Mas como devemos entender esta comparação? Estará Caeiro a tentar dizer-nos algo como «Tive um sonho [que era] como uma fotografia»? Mas que significa isto, em rigor? Em que sentido podem sonhos ser como fotografias? Ou melhor, e regridamos ao singular da frase, em que sentido pode um sonho ser «como uma fotografia»? Notemos que Caeiro, o poeta das coisas sem colectivo nem plural – «Mas o que é um renque de árvores? Há árvores apenas. / Renque e o plural árvores não são cousas, são nomes» (XLV) –, parece dizer, prima facie, que a um sonho corresponderia uma fotografia. Ou melhor: Caeiro, em boa lógica poética e ontológica, deveria dizer isto, ou algo como isto, para não ter de admitir que a fotografia da comparação não é uma cousa no mundo fenomenal, desde logo porque é um símile, mas sim uma coisa como um universal da era da técnica: aquilo a que Rosalind Krauss chamou, em obra homónima, «o fotográfico» enquanto «espaço discursivo», remetendo para o Foucault da Arqueologia do Saber, obra de que extrai uma citação sobre a «arqueologia do arquivo», citação essa da qual me permito, por minha vez, extrair uma brevíssima citação tendo em mente Caeiro: «mostrar em vez de falar é fazer uma coisa, uma coisa diferente de não expressar o que se pensa» (Foucault, apud Krauss, 2010: 56).
Caeiro, de facto, fala como quem mostra. E como quem nada mais tem a fazer do que dizer essa coisa que é mostrar. Mas isto, em rigor, não é, como nota Foucault, uma modalidade negativa de expressão do pensamento (Foucault está bem mais interessado em relevar as condições – regras, relações – que estruturam o campo de possibilidade de uma prática, pelo que a «expressão» é aqui uma questão pouco pertinente: desde logo porque integra o lastro do «humanismo»). É antes, e desloco propositadamente a questão, uma forma de ocultar o medium em benefício da mensagem. Sendo porém a mensagem o mostrar, o falar esvazia-se tanto de conteúdo quanto a mensagem, coincidindo ambos nesse gesto de quem aponta: «Vejam!» Ou, se se preferir, no gesto de quem fotografa.
Mas, e se o fotográfico fosse, bem vistas as coisas, o fundamento ontológico do universo de Caeiro, ou melhor, da sua semiótica? Lembro que a fotografia integra os signos que Peirce incluiu na classe do índice, ou seja, aqueles signos, como a pegada, a impressão digital, a sombra do nosso corpo, nos quais a referência deixa a marca ou traço da sua existência física.[3 ] Nesse sentido, a fotografia é incapaz da generalização ou abstracção que acompanha as representações escritas (os símbolos) ou gráficas (os ícones), dotadas da capacidade de evocar classes de coisas.

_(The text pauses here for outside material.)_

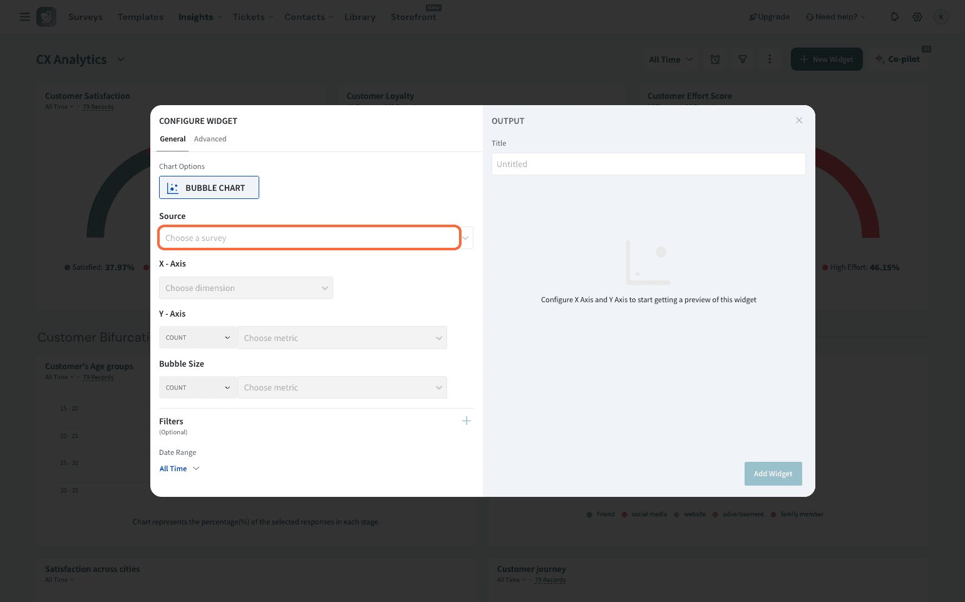
Task: Close the Configure Widget dialog
Action: tap(798, 121)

A fotografia arrasta consigo o aqui e o agora da coisa fotografada, aqui e agora que contudo a reprodução, na conhecida tese de Walter Benjamin, dissolve. A fotografia, e recordo agora Roland Barthes, oscila entre a evidência bruta da imagem que nos assalta, por exemplo na lógica da espectralidade do morto que nela não morre e sempre regressa, ao mesmo tempo que, justamente pelo carácter mudo do signo indicial, transporta consigo um «Nada a declarar» que o autor de La chambre claire coloca sob a égide do não-hermenêutico: «É precisamente nesta interrupção da interpretação que mora a convicção da Foto: constato à exaustão que aquilo foi». (Barthes, 1980:165, eu traduzo) É difícil não ver aqui, e desde logo nesta declaração da inutilidade do esforço interpretativo sobre a coisa-fotografia, a descrição das «boas intenções» de Caeiro no seu enfrentamento com o mundo.

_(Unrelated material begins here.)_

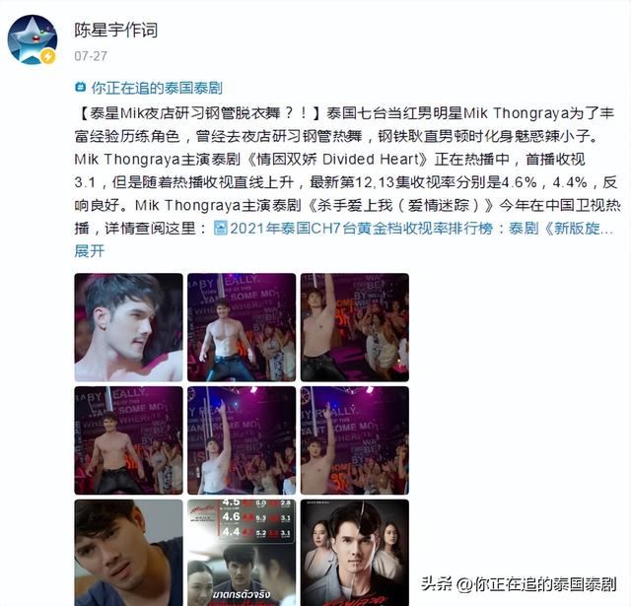Click the article icon before 2021年泰国CH7 link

Tanto mais que, e recordo agora com Krauss as palavras de Daguerre em 1850, ao apresentar o seu invento perante a Academia das Ciências em Paris, «O Daguerreótipo não é um instrumento que serve simplesmente para desenhar a natureza … ele dá-lhe o poder de reproduzir-se a si mesma». (Daguerre, apud Krauss, id.: 66) Não satisfeita, Krauss reforça este ponto com uma outra evidência: «François Arago, quando defendeu a patente do invento de Daguerre, afirmou que ‘a própria luz reproduz as formas e proporções dos objectos reais’». (Krauss, id.)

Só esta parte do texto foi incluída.